When I get into X I find that half the stuff I use is missing. Fluxbox, xmms, aterm... I download it all. Mozilla isn't working. I upgrade it. Eventually I find some settings had persisted from my previous install which were confusing it. I fix the settings, up it pops. It looks ugly. I go to the settings only to find the setting I want has vanished. I check the version: 1.0. 1.0?! That's their "latest" version? How far behind the times do Debian want to be?!

My soundcard's drivers haven't been loaded. I'm going to have to try and remember exactly what the soundcard is now seeing as Debian can't autodetect it (like every other OS and distribution of Linux ever) and fix that manually. I suspect the "latest" version of Fluxbox from the Debian sources is ancient as it doesn't seem to do half the stuff it should, such as shortcut keys etc, and the mouse is configured as the most basic mouse ever. All in all it's one big mess.

But you know what? I haven't the energy to perform another install. I shall fix this version how I like my system and then it can stay like that.

Now to sort this fucking mouse out.

Blog #283, posted at 13:39 (GMT)

13 of September 2004

You Cheeky Little Bugger!

Compsoc The Aberystwyth University's Computing Society website. I wrote it. When I wrote it I re-used no material. I lifted no material. Everything you see on the CompSoc website is stuff that I wrote from the ground up by hand.
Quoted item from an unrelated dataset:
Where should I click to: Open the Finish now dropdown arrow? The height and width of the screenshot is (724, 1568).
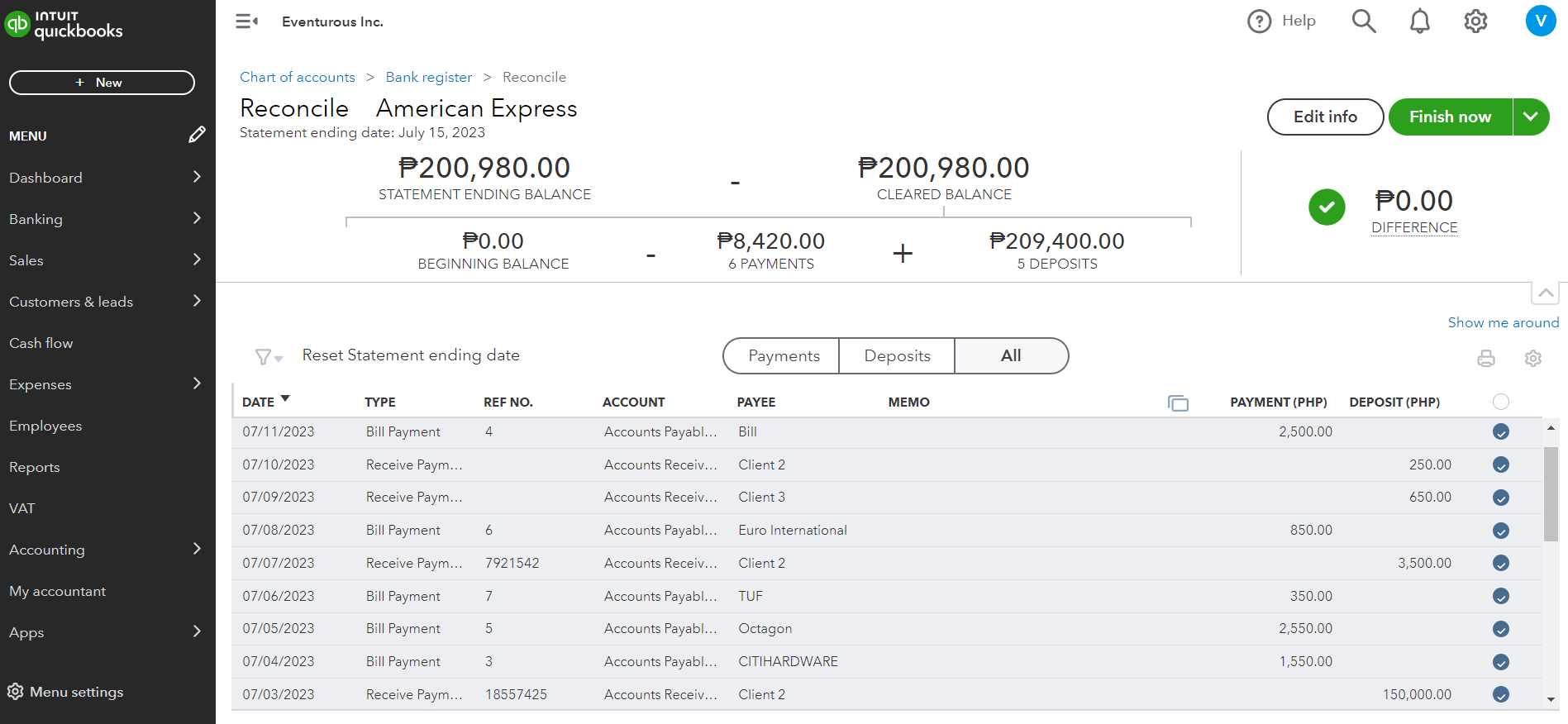point(1531,117)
By doing so I think I made the site look good, and I was somewhat proud of it and still am.

mridge.com The website of one Mark Ridge. Notice any similarity?
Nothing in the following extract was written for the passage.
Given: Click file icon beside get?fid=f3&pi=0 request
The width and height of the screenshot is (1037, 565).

In fact, if you view the source of Mark Ridge's website you will find comments that I left in there from when I was building the site, including a comment that explained why a table was a certain width. All copyright comments have been changed to point to Mark Ridge's website. Take a look at the source for the CSS file I so pain-stakingly wrote. Note it's pretty much exactly the same as the one on the CompSoc site, until you reach the bottom where the style drastically changes as a load of extra stuff has been bolted on.

If I'd been asked if it was OK to use the layout I'd have almost certainly said "yes". But I wasn't asked. Today is the first time I've seen this. The thing that irritates me most is the addition of copyright messages all over the site saying "Copyright 2004 mridge.com" when in fact all copyright belong to Matthew Lowe.

Grrrrrrrr.

Blog #282, posted at 22:40 (GMT)

13 of September 2004

Woo!

I'm back online again. I've moved most of my stuff (still a few odds and ends to shift) but I'm pretty much finished now. Better still, I have the power of the stupidly fast Internet connection. Ahhh it feels good.

My room in PJM is tiny. Especially compared to the room I had on the seafront. Still it doesn't matter too much. I don't tend to use much of my room anyway. The bastards announced, when I collected the key, that they need another £130 from me to cover the period up until term starts. Why the fuck didn't they tell me this a little earlier? Gah. Incompetent wankers.

Now I need to move the stuff that is in my car, unpack various bits and pieces and generally try to get sorted out.